Posted on 05 Jun 2022 in Computing

Enabling the Federal Information Processing Standard (FIPS) 140-2 on Amazon Linux 2 is incredibly simple. You would do this in order to comply with DISA STIGs, PCI DSS, NIST CMVP, FISMA, or FedRAMP standards, and would be one additional way to give your security posture on AWS a bit of a boost.

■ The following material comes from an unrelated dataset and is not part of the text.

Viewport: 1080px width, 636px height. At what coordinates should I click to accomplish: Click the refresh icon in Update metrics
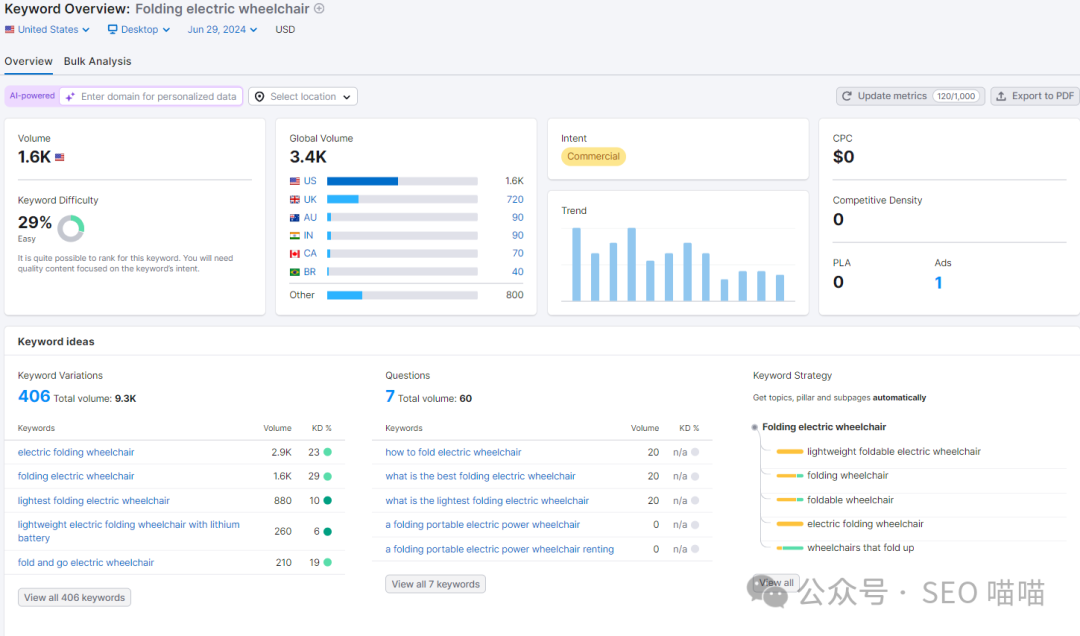click(x=847, y=96)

sudo yum install -y dracut-fips
sudo dracut -fv
sudo /sbin/grubby --update-kernel=ALL --args="fips=1"
sudo reboot

Better yet, you can replace dracut-fips with dracut-fips-aesni, to take advantage of and enable support for CPUs with AES New Instructions (AES-NI), supported by most Intel/AMD x64 CPUs released after 2008. This will aide in performance of decryption at boot/run time:

sudo yum install -y dracut-fips-aesni

Fortunately, dracut-fips will actually get installed along with it, as *-aesni is dependent on the parent package. Then, of course, it's good to verify that FIPS is enabled after you reboot:

sudo sysctl crypto.fips_enabled 

This should return a value of 1. If a value of 0 is returned, something, like the best laid plans of mice and men, has gone awry or you haven't rebooted the system yet.

The referenced AWS blog can provide additional detail, but that sums it up. You're done! Simple, but would be ideal and pretty slick to place into user data (via AWS CloudFormation or HashiCorp Terraform)!

You should also compare your organization's cipher policy (via CIS, DISA STIG, etc.) and make those revisions in /etc/ssh/sshd_config for OpenSSH server.